Now, the board simply doesn’t have enough resources to conduct investigations, Hovey said. He urged the major party candidates to commit to several measures as governor, from fully staffing the board to proposing adequate funding.

In his letter, Hovel urged the next governor to “stop the pilfering” of the board’s “coffers.” And he asked the candidates to propose legislation to reduces the board’s backlog and the time it’s allowed to process and resolve disciplinary matters.

“The system should parallel the court system — there are external deadlines you have to meet. And if you don’t meet them, cases get dismissed,” Hovey said.

If a patient decided to sue a nurse, he added, the matter would be resolved in less time than cases in line to be processed by the board. New Jersey law allows for two years to file a lawsuit, Hovey explained, with another year and a half to conduct the “discovery” required to have a trial.

“If there’s a nurse out there who doesn’t deserve to be a nurse, and who poses a danger to the public, it doesn’t serve the public’s interest for that individual to be practicing for several years before the board is able to take disciplinary action,” Hovey said.

On Thursday, the state’s Senate Oversight Committee will hold a hearing on the state’s Board of Nursing.

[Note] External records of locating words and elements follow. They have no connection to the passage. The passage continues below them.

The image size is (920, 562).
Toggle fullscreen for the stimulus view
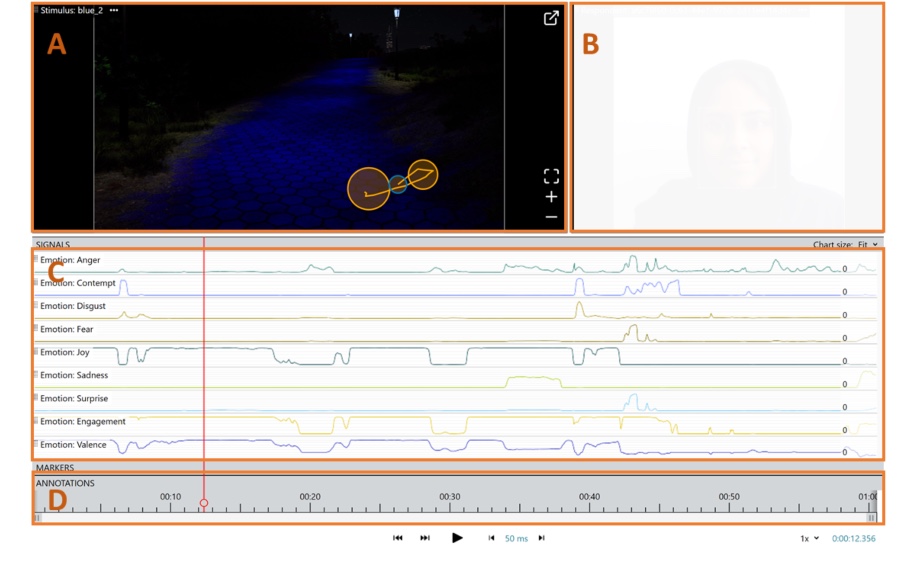pos(551,176)
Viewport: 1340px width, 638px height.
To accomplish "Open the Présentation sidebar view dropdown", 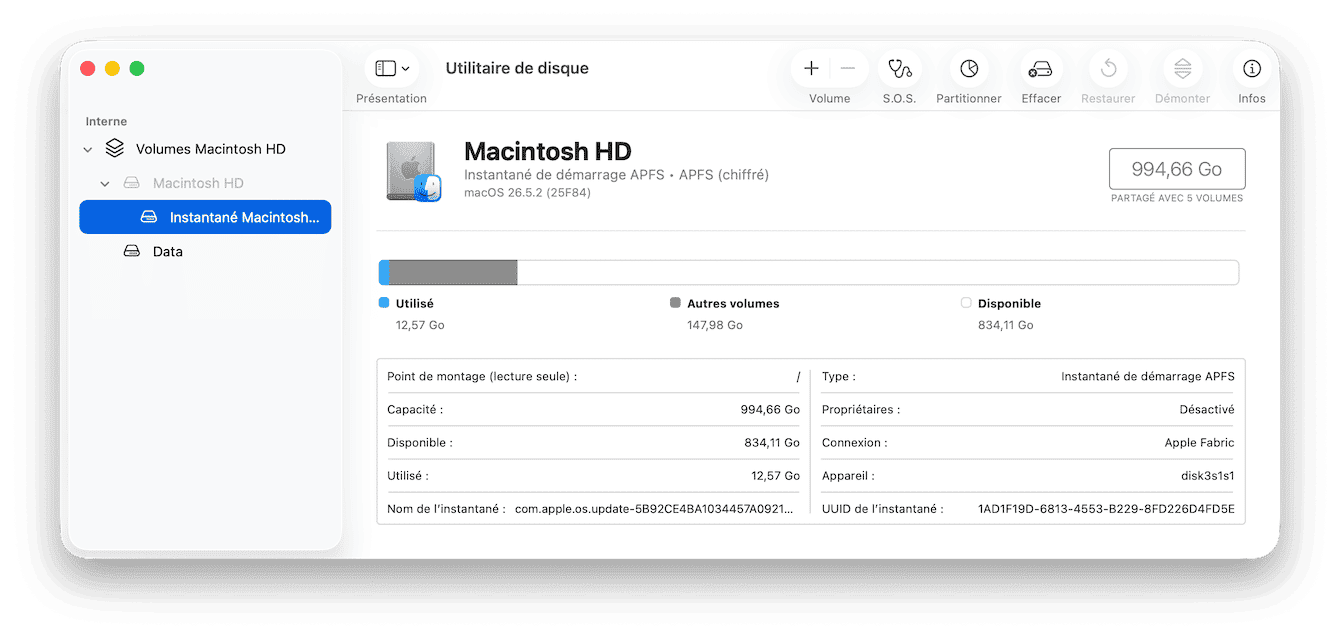I will (x=392, y=68).
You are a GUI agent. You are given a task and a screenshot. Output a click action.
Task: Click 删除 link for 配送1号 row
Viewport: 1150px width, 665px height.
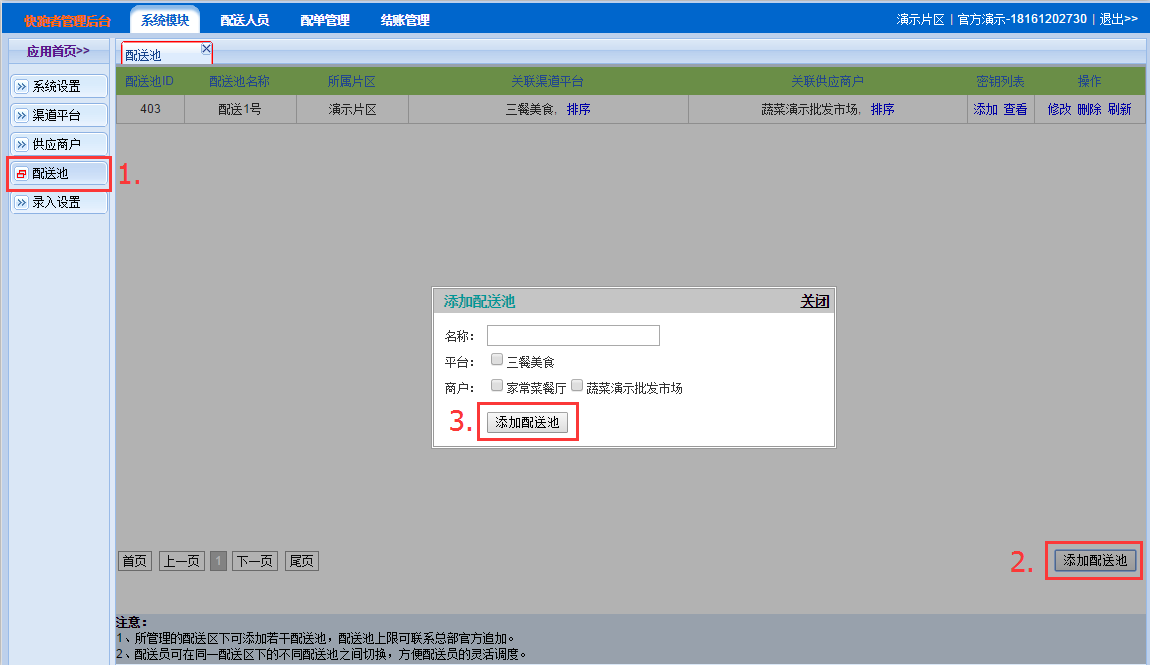click(x=1089, y=110)
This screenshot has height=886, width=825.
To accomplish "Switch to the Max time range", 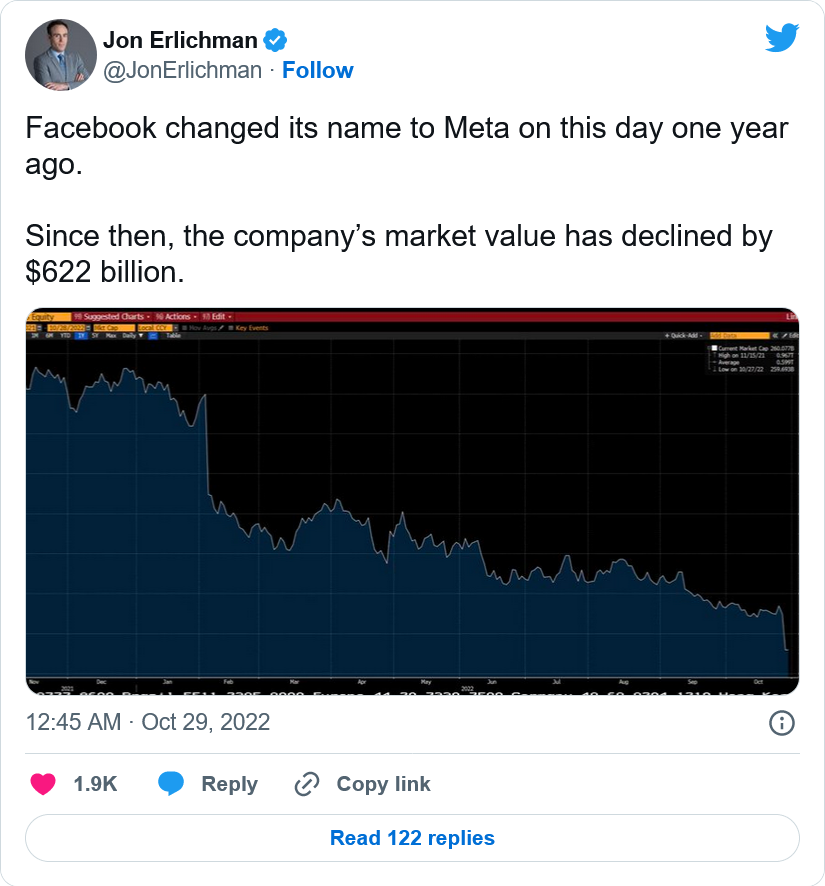I will (x=111, y=336).
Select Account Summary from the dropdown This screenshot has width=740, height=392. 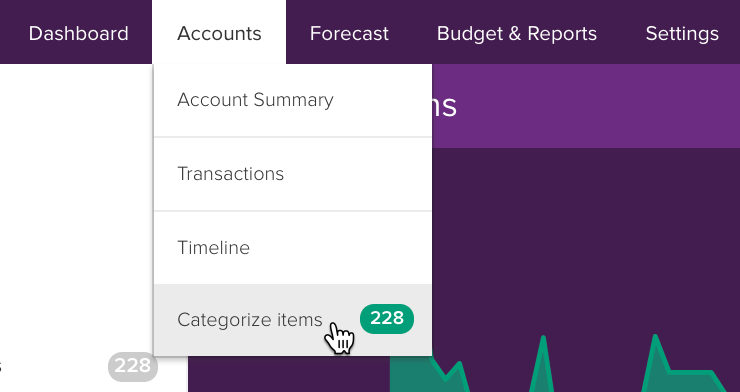click(293, 100)
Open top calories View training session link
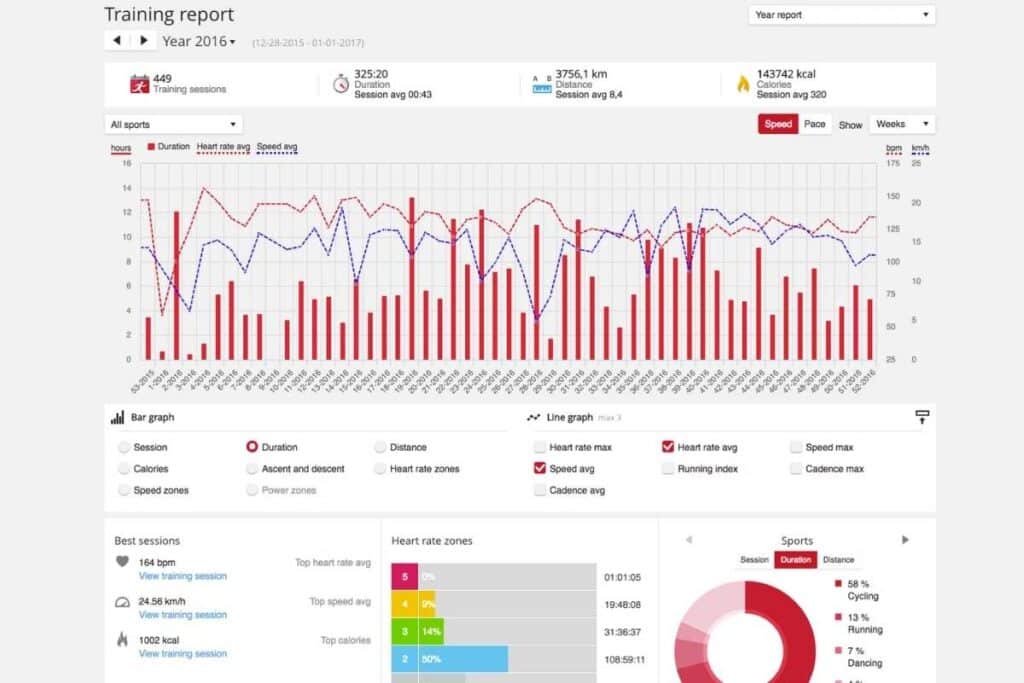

Led by Senate Majority Leader Loretta Weinberg and the committee’s chair, Sen. Robert Gordon, the hearing has been a topic of some controversy.

Weinberg and Gordon, both Democrats from Bergen County, announced their plan to hold a legislative hearing in August, arguing that the board is improperly funded and understaffed to the point of “crisis.”

Last week, Gov. Chris Christie appointed 10 new members to the board and made three reappointments, bringing the board membership up from 13 to 15.

In August, six of the board’s 13 seats were vacant, which meant that if one member were absent from the monthly meeting, the board would not have a quorum to conduct business.

Though this move fills the Board, lawmakers holding the oversight hearing have other concerns.